• _Source document_
===============

The number of Performance Shares to be settled, if any, is determined independently with respect to Average Annual Net Sales and to
Average Annual EPS. 
 If the threshold performance for neither of the two performance criteria is reached, no settlement will
take place. 
 If the threshold performance level is achieved in respect of a performance criterion, the Threshold Number of
Performance Shares will be settled after the Restriction Period. 
 To the extent the threshold performance level is exceeded in
respect of a performance criterion, the number of Performance Shares to be settled after the Restriction Period will increase from the Threshold Number up to the Maximum Number following a predetermined linear scale based on actual financial
performance achieved. 
 The total number of Performance Shares to be settled, if any, may not exceed two times the Grant Amount.

 

 
  

 The following table summarizes each performance criterion: 

 

											
	 Performance Criterion
	  	Threshold
Performance	 	  	Maximum
Performance	 	  	 Potential range

of

Settlement

				
	 Average Annual EPS during Jan. 1, 2013 – Dec. 31, 2014 (diluted, non-IFRS)
	  	EUR	 0.00	  	  	EUR	 0.30	  	  	 Zero, or from minimum level (Threshold Number) up to maximum level (4 × Threshold Number)

				
	 Average Annual Net Sales during Jan. 1, 2013 – Dec. 31, 2014 (non-IFRS)
	  	EUR	  12 483 million	  	  	EUR	  18 725 million	  	  	 Zero, or from minimum level (Threshold Number) up to maximum level (4 × Threshold Number )

  

	5.	Measurement and Calculation of Payout 

 The measurement of Nokia Group’s and Nokia’s performance shall be made after the end of the Performance Period and approved by the Personnel Committee of the Company’s Board of Directors.
Based on this measurement, the number of Performance Shares to be settled as Shares or the equivalent amount of cash shall be calculated. 
 The Company shall carry out the measurement and calculation in its sole discretion. 

The calculation of the number of Performance Shares to be settled shall not result in fractional Shares. The number of Shares shall be
rounded to the nearest whole Share. 
  

	6.	Restriction Period 

 The
shares shall be settled to the Participant after the end of the Restriction Period. The end of the Restriction Period shall be specified to the Participant in the grant communication. 

During the Restriction Period, the Participant does not have any legal ownership or any other rights relating to the Shares. The
Participant shall not be entitled to any dividend or have any voting rights or any other rights as a shareholder to the Shares until and unless the Shares have been transferred to the Participant and, in case of new Shares issued by the Company,
until the Shares have been entered to the Trade Register.

===============

• _Given request A_
List every euro amount that appears in the performance criteria table of the performance share plan terms.
• _Given request B_
Continue the performance share plan terms, starting after their final sentence.

• _Recorded data_
===============

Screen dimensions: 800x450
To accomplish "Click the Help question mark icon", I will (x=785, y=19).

===============

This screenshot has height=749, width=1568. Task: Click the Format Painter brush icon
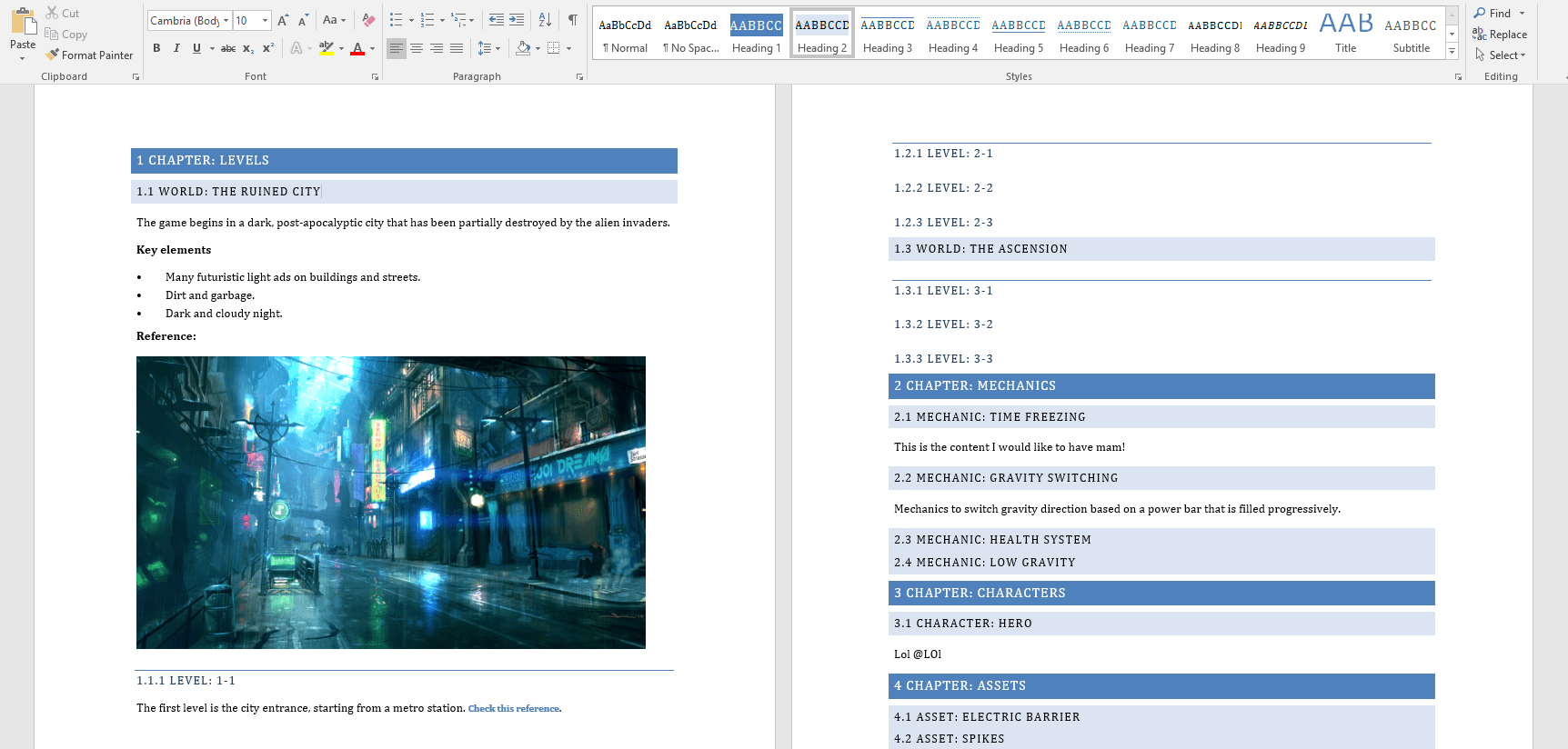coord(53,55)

===============

• _Expected output A_
EUR 0.00
EUR 0.30
EUR 12 483 million
EUR 18 725 million

• _Expected output B_
	7.	Settlement 

 On the
Settlement Date, the Company will complete the settlement by transferring the applicable number of Shares or their cash equivalent to the Participant’s book-entry, brokerage or other bank account, as applicable, provided that the Participant
has complied with these terms and conditions and performed all necessary actions to enable the Company to instruct the settlement. If the Participant has not performed 

 

 
  

 
all necessary actions to enable the Company to instruct the settlement, the Company may, in its sole discretion, sell the Shares on behalf of the Participant and remit the proceeds to the
Participant. 
 The Company may, in its sole discretion, use for the settlement of Performance Shares one or more of the
following: newly issued Shares, the Company’s own existing Shares (treasury Shares), Shares purchased from the open market, or, in lieu of Shares, cash. 
 The Participants shall not be entitled to any dividend or have any voting rights or any other shareholder rights until and unless the Shares have been transferred to the Participant and, in case of new
Shares issued by the Company, until the Shares have been entered to the Trade Register.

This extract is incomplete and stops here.